Now, this decay happens in the expression *a. Consequently the expression has type int[10]. Repeating the same logic, this again decays to int*, and so **a is an int, which is moreover the first element of the first element of the array a, i.e. 1.
The other three print statements print out the address of, respectively, the array, the first element of the array, and the first element of the first element of the array (which are of course all the same address, just different types).
First, a word on arrays...
Except when it is the operand0 of the sizeof, _Alignof, or unary & operators, or is a string literal being used to initialize another array in a declaration, an expression of type "N-element array of T" will be converted ("decay") to an expression of type "pointer to T", and the value of the expression will be the address of the first element in the array.
The expression &a has type "pointer to 10-element array of 10-element array of int", or int (*)[10][10]. The expression a has type "10-element array of 10-element array of int", which by the rule above decays to "pointer to 10-element array of int", or int (*)[10]. And finally, the expression *a (which is equivalent to a[0]) has type "10-element array of int", which again by the rule above decays to "pointer to int".
All three expressions have the same value because the address of an array and the address of its first element are the same: &a[0][0] == a[0] == *a == a == &a. However, the types of the expressions are different, which matters when doing pointer arithmetic. For example, if I have the following declarations:
int (*ap0)[10][10] = &a;
int (*ap1)[10] = a;
int *ip = *a;
then ap0++ would advance ap0 to point to the next 10x10 array of int, ap1++ would advance ap1 to pointer to the next 10-element array of int (or a[1]), and ip++ would advance ip to point to the next int (&a[0][1]).

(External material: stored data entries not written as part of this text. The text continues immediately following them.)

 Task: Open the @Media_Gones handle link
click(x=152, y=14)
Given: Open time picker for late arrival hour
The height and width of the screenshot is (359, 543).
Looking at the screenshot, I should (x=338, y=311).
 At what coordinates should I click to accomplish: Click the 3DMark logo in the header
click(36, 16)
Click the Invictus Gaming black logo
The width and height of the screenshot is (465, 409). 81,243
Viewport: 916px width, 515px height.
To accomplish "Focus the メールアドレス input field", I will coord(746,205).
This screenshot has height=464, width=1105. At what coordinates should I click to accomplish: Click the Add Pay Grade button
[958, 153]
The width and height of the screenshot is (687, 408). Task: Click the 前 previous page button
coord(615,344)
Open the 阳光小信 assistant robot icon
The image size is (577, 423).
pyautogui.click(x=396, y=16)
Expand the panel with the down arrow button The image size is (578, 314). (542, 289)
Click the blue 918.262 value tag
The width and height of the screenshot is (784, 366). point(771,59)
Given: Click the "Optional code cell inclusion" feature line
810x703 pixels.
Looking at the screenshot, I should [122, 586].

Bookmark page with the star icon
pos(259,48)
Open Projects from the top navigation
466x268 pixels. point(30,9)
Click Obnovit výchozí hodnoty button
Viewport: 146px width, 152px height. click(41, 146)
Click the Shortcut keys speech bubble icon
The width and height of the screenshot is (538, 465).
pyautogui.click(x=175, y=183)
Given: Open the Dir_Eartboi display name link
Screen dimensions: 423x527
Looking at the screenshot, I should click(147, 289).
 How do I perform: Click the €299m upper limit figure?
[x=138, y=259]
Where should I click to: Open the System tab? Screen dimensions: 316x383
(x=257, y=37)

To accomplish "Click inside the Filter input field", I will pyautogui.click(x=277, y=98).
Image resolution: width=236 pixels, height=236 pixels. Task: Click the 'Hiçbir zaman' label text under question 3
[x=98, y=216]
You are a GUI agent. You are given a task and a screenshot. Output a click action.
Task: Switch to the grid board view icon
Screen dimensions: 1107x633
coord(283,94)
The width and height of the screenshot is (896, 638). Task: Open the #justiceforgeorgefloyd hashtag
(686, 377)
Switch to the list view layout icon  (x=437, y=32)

**a is equivalent to *a[0] which is equivalent to a[0][0]. which is the value of the first element of a and has type int and the value 1 (note that only a[0][0] is initialized to 1; all remaining elements are initialized to 0).
Note that you should use %p to print out pointer values:
printf("&a = %p\n", &a);
printf(" a = %p\n", a);
printf("*a = %p\n", *a);
First of all, if you want to print out pointer values, use %p - if you're on a 64 bit machine int almost certainly is smaller than a pointer.
**a is double dereferencing what's effectively a int**, so you end up with what the first element of the first sub-array is: 1.
If you define a as T a[10] (where T is some typedef), then a simple unadorned a means the address of the start of the array, the same as &a[0]. They both have type T*.
&a is also the address of the start of the array, but it has type T**.
Things become trickier in the presence of multi-dimensional arrays. To see what is happening, it is easier to break things down into smaller chunks using typedefs. So, you effectively wrote
typedef int array10[10];
array10 a[10];
[Exercise to reader: What is the type of a? (it is not int**)]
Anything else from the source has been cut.